By Mercedes de la Torre

JERUSALEM, MAY 12, 2009 (Zenit.org).- In the pontificate of Benedict XVI, difficulties become moments for dialogue, says a Vatican aide.

Father Caesar Atuire, the delegate administrator of Opera Romana Pellegrinaggi, spoke with ZENIT about some of the adversity touching the Pope's weeklong pilgrimage to the Holy Land.

He pointed to an incident Monday during the Holy Father's meeting with interreligious dialogue leaders, when Sheikh Taysir Tamimi, supreme judge of the Islamic Courts of Jerusalem, took the podium although he was not in the program, and launched a verbal attack against Israel.

The Vatican immediately released a statement saying the intervention was "a direct negation of what a dialogue should be."

But Father Atuire reflected that "the same thing happened during John Paul II's visit in the same place nine years ago and today we have already forgotten about what happened."

"We have seen, moreover, that in the pontificate of Benedict XVI, the moments of difficulty become moments of dialogue, as has happened with other incidents that afterward gave room for deeper encounters to resolve conflicts and prejudices, which sometimes have lasted centuries," he added.

Father Atuire contended that this is precisely the consequence to expect from the Pope's visit today to the Wailing Wall.

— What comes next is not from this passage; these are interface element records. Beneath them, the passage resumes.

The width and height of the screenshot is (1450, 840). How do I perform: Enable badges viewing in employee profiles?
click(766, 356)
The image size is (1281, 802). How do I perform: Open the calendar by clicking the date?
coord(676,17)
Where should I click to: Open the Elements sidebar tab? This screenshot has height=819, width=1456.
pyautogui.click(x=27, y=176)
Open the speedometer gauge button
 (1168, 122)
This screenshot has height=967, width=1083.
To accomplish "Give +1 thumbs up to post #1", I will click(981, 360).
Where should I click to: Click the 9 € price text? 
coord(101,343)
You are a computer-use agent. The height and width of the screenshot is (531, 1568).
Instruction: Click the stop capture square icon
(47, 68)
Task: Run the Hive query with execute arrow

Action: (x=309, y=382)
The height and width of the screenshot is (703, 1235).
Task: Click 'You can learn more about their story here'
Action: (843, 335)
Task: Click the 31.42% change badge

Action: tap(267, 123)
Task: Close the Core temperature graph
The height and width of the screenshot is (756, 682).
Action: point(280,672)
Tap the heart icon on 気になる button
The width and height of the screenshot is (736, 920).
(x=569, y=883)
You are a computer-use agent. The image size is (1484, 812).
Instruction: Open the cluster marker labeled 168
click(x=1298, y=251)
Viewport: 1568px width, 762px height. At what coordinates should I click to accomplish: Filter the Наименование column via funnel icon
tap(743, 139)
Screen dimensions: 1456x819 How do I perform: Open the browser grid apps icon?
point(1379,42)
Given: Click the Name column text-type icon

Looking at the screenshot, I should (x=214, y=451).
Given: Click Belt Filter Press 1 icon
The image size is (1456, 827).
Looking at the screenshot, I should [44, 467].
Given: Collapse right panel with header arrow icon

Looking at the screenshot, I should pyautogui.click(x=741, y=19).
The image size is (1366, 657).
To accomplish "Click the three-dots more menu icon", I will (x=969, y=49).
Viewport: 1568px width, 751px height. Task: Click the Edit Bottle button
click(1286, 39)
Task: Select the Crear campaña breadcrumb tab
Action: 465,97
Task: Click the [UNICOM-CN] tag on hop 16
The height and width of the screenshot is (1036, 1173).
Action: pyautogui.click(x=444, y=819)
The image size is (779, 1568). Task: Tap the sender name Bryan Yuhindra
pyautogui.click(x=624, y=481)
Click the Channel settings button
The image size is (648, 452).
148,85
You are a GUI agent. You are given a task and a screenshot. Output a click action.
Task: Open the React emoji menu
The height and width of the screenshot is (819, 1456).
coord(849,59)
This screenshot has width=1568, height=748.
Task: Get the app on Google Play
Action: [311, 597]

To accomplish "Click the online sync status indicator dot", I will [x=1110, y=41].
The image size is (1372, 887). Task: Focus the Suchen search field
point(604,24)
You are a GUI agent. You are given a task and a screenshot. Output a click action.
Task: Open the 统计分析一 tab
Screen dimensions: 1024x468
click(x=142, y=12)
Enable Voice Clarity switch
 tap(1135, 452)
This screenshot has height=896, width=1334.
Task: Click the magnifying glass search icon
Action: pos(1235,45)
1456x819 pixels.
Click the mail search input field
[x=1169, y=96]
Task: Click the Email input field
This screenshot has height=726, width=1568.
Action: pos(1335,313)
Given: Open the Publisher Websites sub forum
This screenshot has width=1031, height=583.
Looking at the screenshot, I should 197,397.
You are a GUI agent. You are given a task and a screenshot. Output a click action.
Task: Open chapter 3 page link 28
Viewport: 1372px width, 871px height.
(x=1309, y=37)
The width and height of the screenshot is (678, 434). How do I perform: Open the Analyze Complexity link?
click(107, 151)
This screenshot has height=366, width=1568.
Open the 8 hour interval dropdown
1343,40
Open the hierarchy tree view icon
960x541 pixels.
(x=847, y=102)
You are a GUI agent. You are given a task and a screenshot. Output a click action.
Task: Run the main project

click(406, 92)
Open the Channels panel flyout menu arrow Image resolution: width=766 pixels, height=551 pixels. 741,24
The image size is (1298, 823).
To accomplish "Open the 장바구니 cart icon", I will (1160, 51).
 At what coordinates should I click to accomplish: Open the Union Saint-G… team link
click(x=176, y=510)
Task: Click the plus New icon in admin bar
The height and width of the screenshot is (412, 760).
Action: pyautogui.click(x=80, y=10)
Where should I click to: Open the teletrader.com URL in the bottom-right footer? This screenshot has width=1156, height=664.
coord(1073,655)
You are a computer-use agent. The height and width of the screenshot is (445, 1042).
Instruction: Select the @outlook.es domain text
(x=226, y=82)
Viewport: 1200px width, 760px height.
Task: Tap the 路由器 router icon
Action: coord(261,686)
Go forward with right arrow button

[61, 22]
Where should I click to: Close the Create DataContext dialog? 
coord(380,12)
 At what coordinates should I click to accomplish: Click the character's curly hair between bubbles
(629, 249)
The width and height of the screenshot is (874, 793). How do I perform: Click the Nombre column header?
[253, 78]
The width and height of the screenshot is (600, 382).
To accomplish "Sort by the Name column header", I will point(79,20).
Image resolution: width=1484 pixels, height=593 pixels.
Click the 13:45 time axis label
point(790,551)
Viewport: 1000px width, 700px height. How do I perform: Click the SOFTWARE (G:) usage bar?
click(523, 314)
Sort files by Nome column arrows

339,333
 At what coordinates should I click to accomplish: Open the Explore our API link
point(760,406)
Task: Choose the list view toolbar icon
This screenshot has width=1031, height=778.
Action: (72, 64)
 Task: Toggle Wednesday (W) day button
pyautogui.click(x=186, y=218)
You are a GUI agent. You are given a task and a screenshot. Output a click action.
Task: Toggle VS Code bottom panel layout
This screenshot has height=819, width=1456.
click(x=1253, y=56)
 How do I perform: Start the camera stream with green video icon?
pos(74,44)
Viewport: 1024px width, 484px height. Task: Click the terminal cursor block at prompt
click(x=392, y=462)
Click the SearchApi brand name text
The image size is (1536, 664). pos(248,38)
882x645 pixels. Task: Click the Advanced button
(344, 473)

"Before this wall, we find ourselves before the temple that guards the presence of the one God, the God of the Jews, of the Christians and the Muslims," he said. "And I think that, in this sense, to go and pray precisely before the Western Wall is a way of saying that all of us are children of the one God and we try to follow what this God teaches us and thus we can find the way to live together, in harmony and peace."